──────── RECORDS PROVIDED ────────
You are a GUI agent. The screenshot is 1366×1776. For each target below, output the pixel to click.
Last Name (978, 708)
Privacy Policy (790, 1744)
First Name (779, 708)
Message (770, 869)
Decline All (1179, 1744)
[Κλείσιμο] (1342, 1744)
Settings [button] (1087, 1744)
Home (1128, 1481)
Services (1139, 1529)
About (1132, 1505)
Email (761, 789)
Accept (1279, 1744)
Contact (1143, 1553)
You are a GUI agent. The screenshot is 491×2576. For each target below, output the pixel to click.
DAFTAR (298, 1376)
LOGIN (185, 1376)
────────
──────── RECORDS PROVIDED ────────
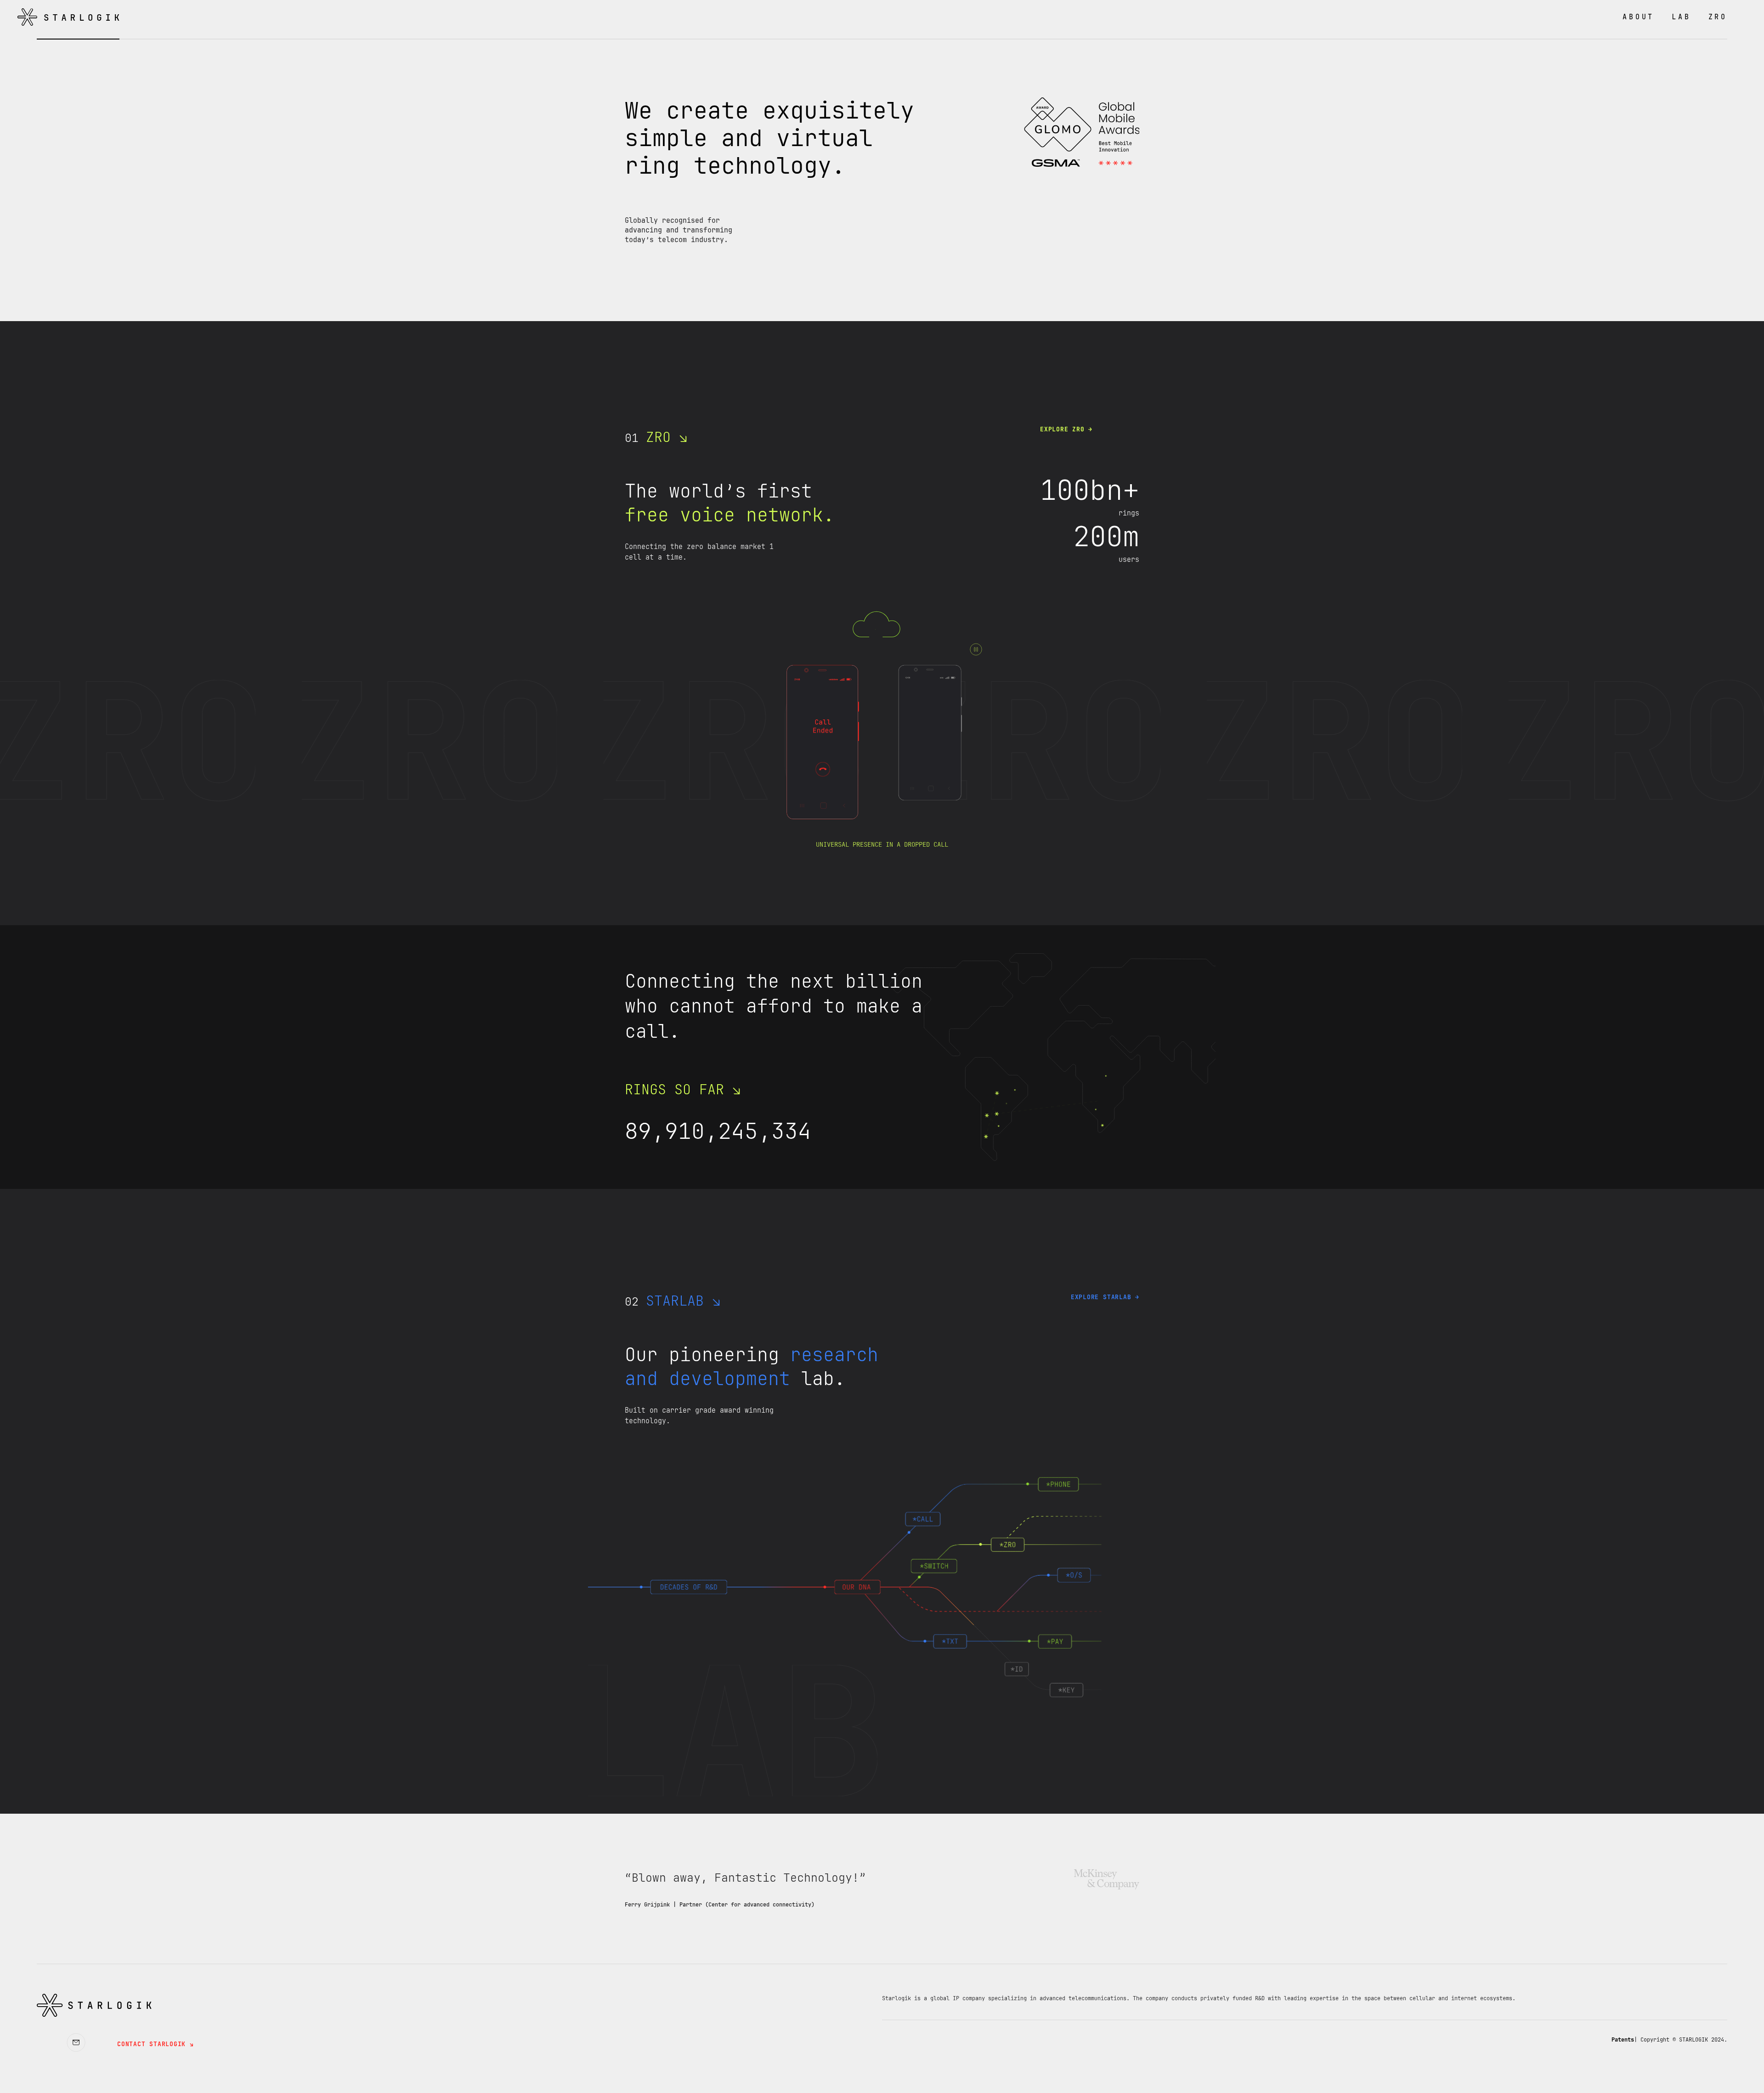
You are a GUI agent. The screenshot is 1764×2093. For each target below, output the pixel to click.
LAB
────────
──────── RECORDS PROVIDED ────────
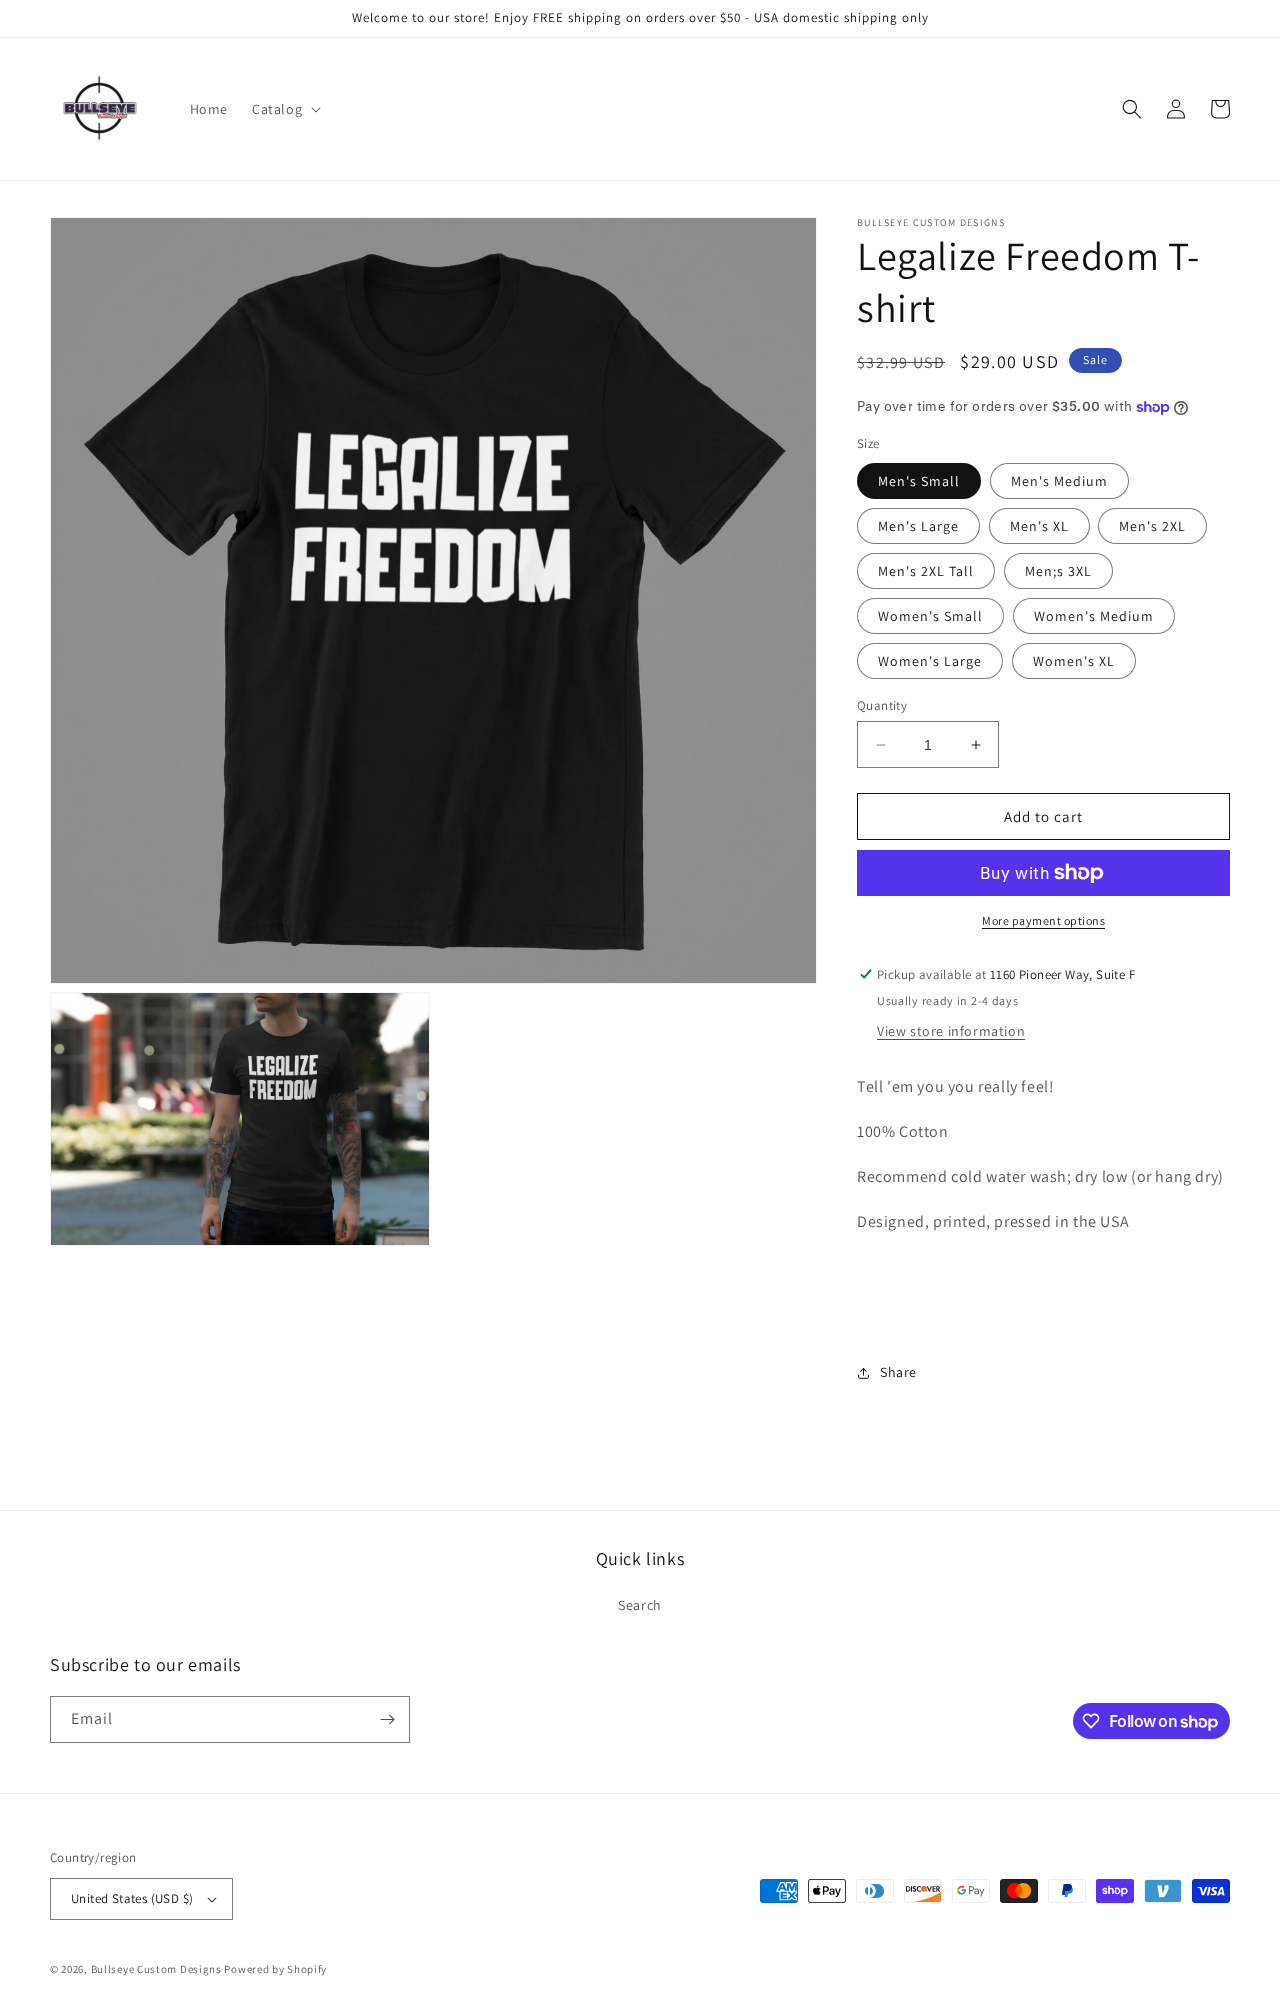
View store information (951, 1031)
────────
**WHAT THIS TASK INVOLVES**
Look through the records and copy down every line that holds "below".

**WRITTEN SOLUTION**
You are a GUI agent. The screenshot is 1366×1776. For each target below, output the pixel to click.
You are a GUI agent. The screenshot is 491×2576. For each target below, output the pixel to click.
You are a GUI agent. The screenshot is 1764×2093. For each target below, output the pixel to click.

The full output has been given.